365 Ontarians ended their lives with medical help since June 2016
The new service will come approximately a year after medically assisted dying was made legal in Canada.
According to the minister's office, 365 Ontarians chose to end their lives with medical help between June of 2016, when assisted dying became legal, and March 30, 2017.
In June, the Ministry of Health had set up a line for doctors to call to refer patients to physicians willing to work on assisted death cases. Doctors are required by the province's College of Physicians and Surgeons to make a referral if they are unwilling to handle a patient's request personally.
However, physicians with moral and religious objections to assisted dying have told the provincial government they don't want to make that call, because they see it as helping their patients end their lives.
Road blocks in accessing assisted death
The advocacy group Dying with Dignity has been tracking cases where patients have faced road blocks to accessing assisted death.

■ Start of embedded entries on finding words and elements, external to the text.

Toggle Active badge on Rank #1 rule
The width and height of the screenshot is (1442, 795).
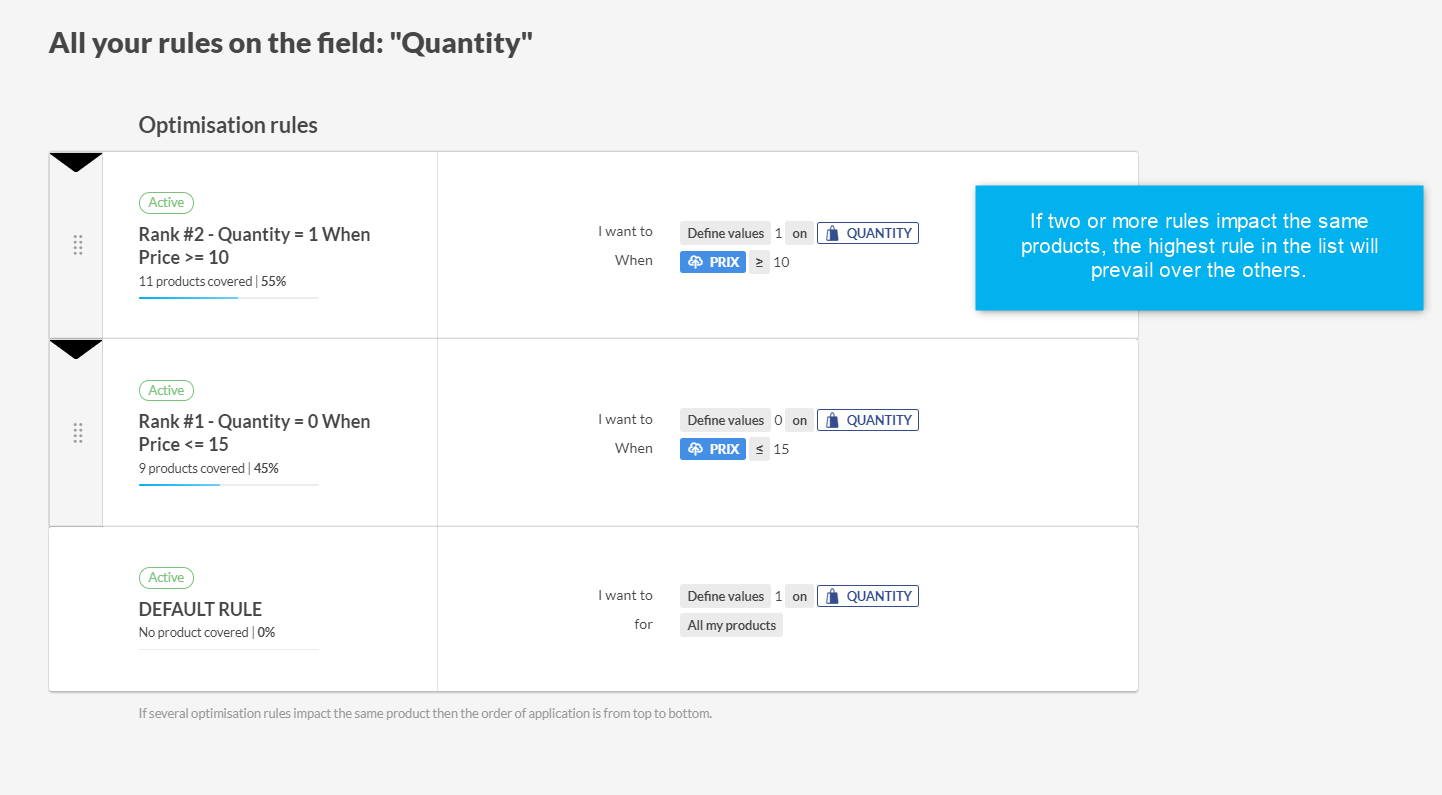click(x=166, y=390)
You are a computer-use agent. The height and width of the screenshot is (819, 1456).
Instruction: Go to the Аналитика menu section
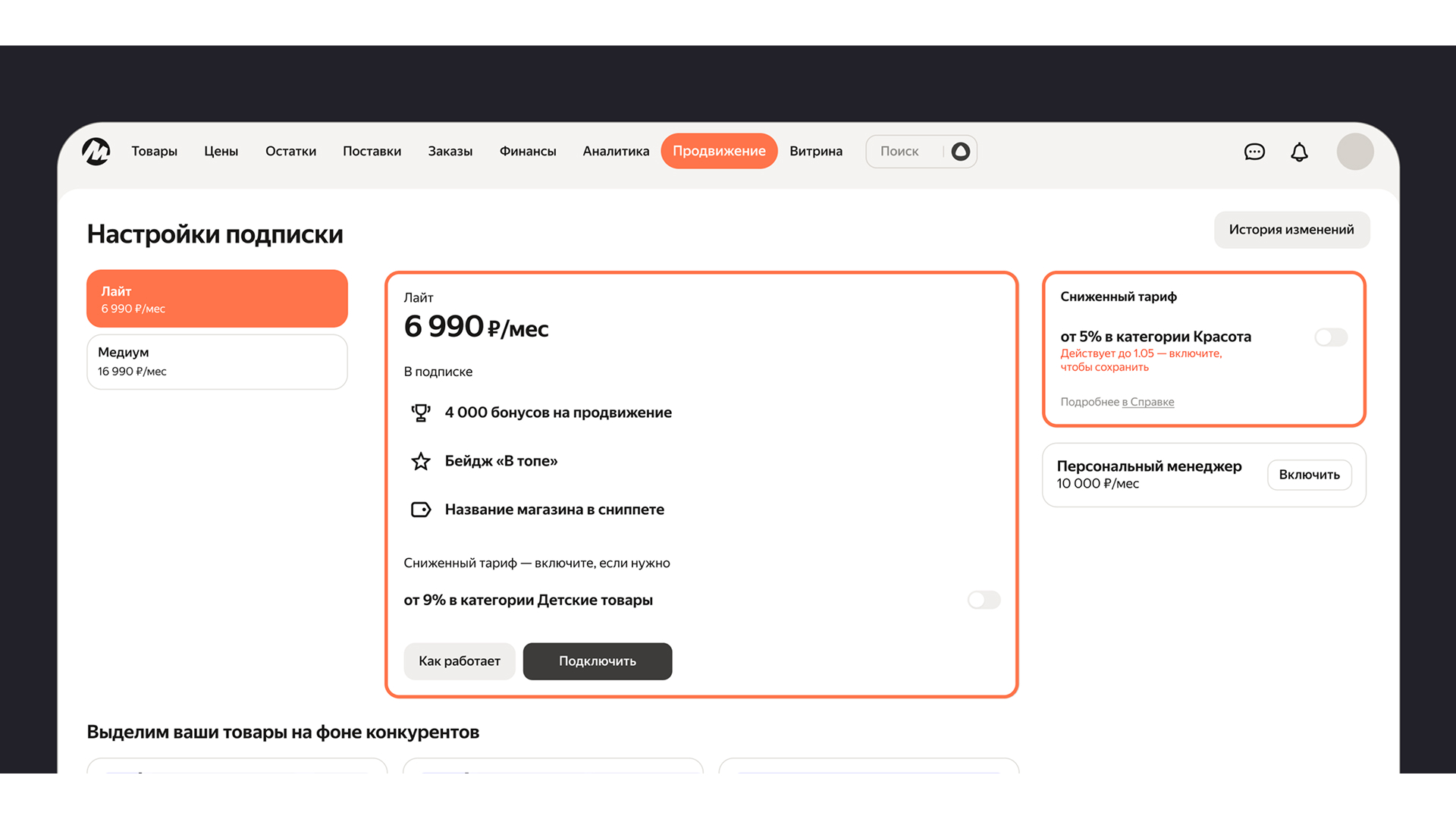pos(616,151)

For example, the group uncovered documents about a patient who was at the Hôtel-Dieu Grace Healthcare in Windsor, Ont., and had requested a medically assisted death.
Hôtel-Dieu had refused to perform the procedure, and the Windsor Regional Hospital refused to accept the patient transfer, so hospital staff reported the patient had been "left without options," the group said. The Windsor Star reported the patient died of natural causes in hospital before a health-care provider could be found to help.
Hoskins said that situation would have been avoided if a care-co-ordination service had been available for the patient to access directly.
Certain religious and medical figures who testified last week at a Queen's Park committee support the care co-ordination model, and called for an end to the requirement that doctors refer patients seeking assisted death to a physician who will help.
Dying With Dignity CEO Shanaaz Gokool said Ontario's new care co-ordination service will be an improvement, but her organization wants to see the provincial government repeal a section of legislation passed last year that allows faith-based organizations to opt-out of medically assisted dying as a whole.
The legislation means some patients in religious hospitals and hospices have to go through the process of transferring facilities if they choose assisted death, which, in some parts of the province means travelling a long distance or waiting too long for a bed in another institution, Gokool said.
"If you're in a facility and they're refusing to assess you, and refusing to help you, and you can't help yourself, who's going to do that for you?" she said.